There are a lot of ways to load things lazily and not impact startup time.
For debugging, it's OK to slow down startup when you're actually
debugging the application, but no add-on should have such an impact just
by being installed. Such slowed down debug startups should _only_ happen
when a user has specifically requested to start up this instance of the
application this way, by pref or commandline switch or whatever, but it
should _never_ happen by default.
We are getting a real lot of bad user feedback because of slow startup,
and often discover that in those cases some third party software is
actually at fault. We cannot continue to tolerate that, IMHO, and so I'm
cheering for this coming to blocklist criteria and warnings on add-ons
which are increasing startup time being added to AMO as well in the future.
I have to ask a question....
Does Firebug actually slow down startup by >75%? If so, why? Other
than the menu item, what do you load at startup? JS components?
-Boris
I don't know, that is just what AMO says.
> If so, why? Other than
> the menu item, what do you load at startup? JS components?
Well as I've said it's not something we've ever really looked at in detail.

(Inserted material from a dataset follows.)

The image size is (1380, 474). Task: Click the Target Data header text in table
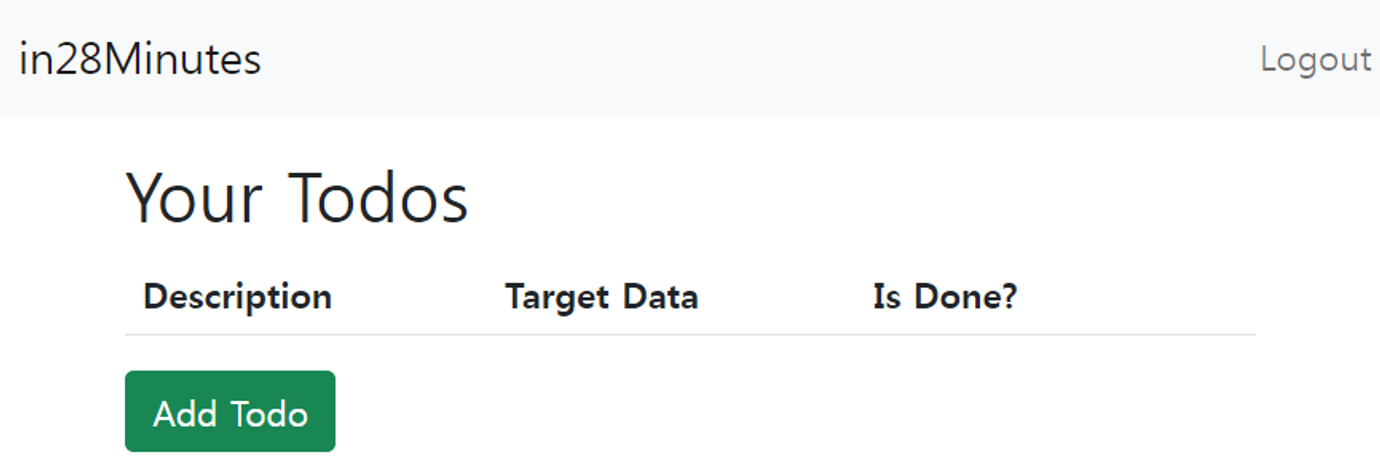(x=601, y=297)
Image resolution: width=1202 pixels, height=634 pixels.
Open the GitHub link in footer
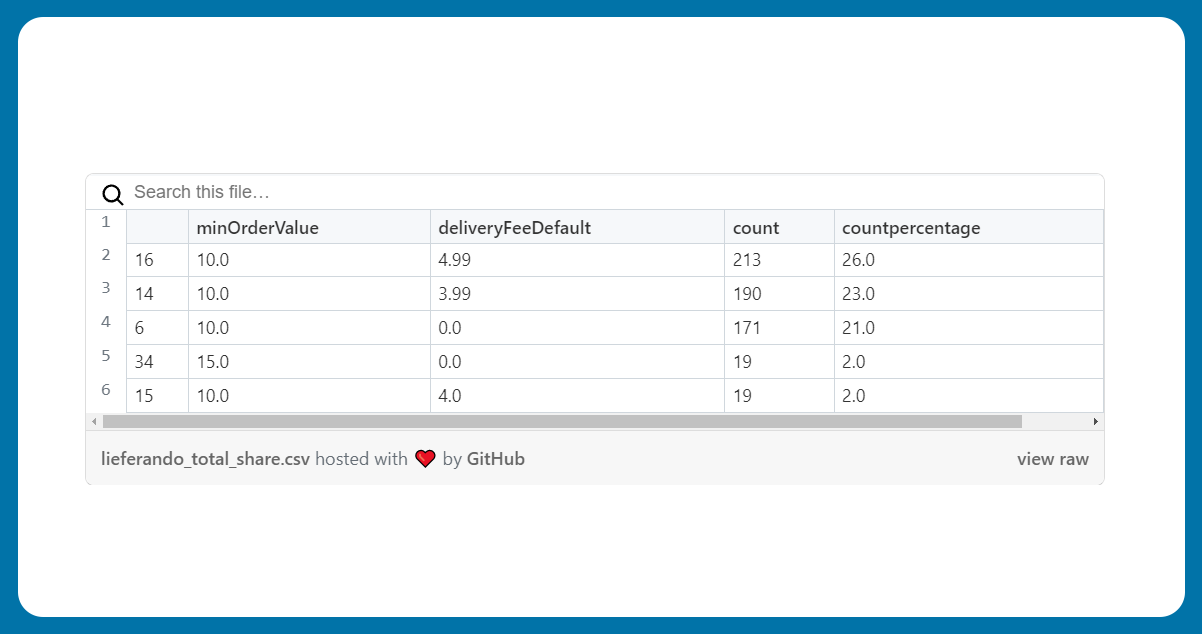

We load ~50kloc JavaScript, some XUL overlays for the outer Firebug UI,
menu items, and buttons, then run our initializers. Mostly this is
standard stuff based on the extension model. None of the analysis code
runs on load; the panel content it built on demand. We have no
components; we have about 10 Cu.import jsm modules and about 10 AMD
modules (our new direction for 1.8).
As far as I am aware, there is no simple way to delay the startup or
change over to eg Cu.import. Our code is 'modular', meaning that the
outer function must run to register the modules for initialization and
these modules are per XUL window. Placing them a Cu.import would break
all of that.
We might be able to gain some by splitting the initialization into
stuff related to menus and the rest. But fundamentally this will be a
change in user experience: we currently are active during the load. How
can we know if the user wants a page debugged that is on the session
restore list?
jjb
The real world says that your competitive problem is memory. I really
think you are over stating the startup problem. Firebug is less than 1%
of your user base.
>
> There are a lot of ways to load things lazily and not impact startup time.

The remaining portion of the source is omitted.